Peg Luke’s Celtic Lightshow: A Hymn Reborn with Fire, Faith, and Flute

Peg Luke doesn’t reinterpret hymns—she reinvents them with a kind of reverent defiance. With “My Faith Looks Up”, the multi-award-nominated artist doesn’t just dip into tradition; she sets it spinning with Irish fire and ethereal grace.

The track opens like a breeze off the Irish coast—gentle, mysterious, and alive with purpose. Uilleann pipes wail in that unmistakable, soul-tugging way, grounding the piece in Celtic earthiness. Then the bodhrán kicks in, heartbeat-steady, pushing it forward like a pilgrimage in motion. But this isn’t about folklore—it’s about faith, personal and raw, refracted through years of isolation, resilience, and deep spiritual reckoning.

For Luke, this isn’t just a song. It’s survival. Diagnosed with an autoimmune disease and navigating the isolating fog of the pandemic, Luke used solitude not as a wall, but as a well. You can hear that depth. “My Faith Looks Up” feels like someone walking out of a long tunnel and finding sky—faith not as doctrine, but as light.

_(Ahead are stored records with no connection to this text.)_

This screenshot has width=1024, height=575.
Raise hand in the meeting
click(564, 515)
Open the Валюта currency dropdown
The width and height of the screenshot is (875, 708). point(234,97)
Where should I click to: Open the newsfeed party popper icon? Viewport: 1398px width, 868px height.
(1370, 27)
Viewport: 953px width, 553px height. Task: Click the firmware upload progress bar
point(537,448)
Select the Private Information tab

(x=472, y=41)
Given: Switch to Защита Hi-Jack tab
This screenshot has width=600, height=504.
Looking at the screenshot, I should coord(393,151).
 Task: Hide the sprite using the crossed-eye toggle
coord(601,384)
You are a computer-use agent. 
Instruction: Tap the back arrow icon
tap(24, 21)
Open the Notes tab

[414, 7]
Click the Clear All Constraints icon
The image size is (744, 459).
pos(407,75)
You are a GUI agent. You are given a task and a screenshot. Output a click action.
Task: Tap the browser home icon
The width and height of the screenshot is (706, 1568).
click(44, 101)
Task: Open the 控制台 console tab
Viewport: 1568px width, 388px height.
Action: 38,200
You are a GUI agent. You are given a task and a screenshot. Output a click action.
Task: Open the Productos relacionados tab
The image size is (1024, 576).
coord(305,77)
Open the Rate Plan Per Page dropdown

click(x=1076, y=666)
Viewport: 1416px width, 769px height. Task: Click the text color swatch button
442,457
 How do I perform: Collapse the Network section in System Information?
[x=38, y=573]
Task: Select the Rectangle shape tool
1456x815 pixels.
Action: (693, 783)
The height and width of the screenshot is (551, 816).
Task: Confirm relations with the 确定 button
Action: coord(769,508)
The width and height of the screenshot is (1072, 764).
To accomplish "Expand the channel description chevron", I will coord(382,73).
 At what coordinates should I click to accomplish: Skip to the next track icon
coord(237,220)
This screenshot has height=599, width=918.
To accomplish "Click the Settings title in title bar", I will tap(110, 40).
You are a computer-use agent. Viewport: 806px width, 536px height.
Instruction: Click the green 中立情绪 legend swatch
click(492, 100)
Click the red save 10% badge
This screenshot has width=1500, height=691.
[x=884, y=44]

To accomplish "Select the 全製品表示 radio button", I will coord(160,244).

Her hallmark flute dances through the arrangement—not flashy, not ornamental, but guiding. It’s the prayer you hum under your breath when words don’t work anymore. And just when the song feels ready to float off completely, the percussion tethers it back to the ground, to history, to the human need to move, to feel, to dance.

Peg Luke‘s decision to restructure the original hymn’s lyrics—shuffling the verses to create a more emotionally potent arc—is quietly brilliant. It’s not about making it “better.” It’s about telling her version of the story. One that rises, breaks, and lifts again.

Where many sacred music artists lean into rigidity, Peg Luke moves with instinct. She’s not bound to tradition—she communes with it. And somehow, by pairing ancient words with modern pulse, she delivers a hymn that feels more alive than ever.

This is not just a revival. It’s a resurrection in real time—with green hills, golden light, and a flute leading the way.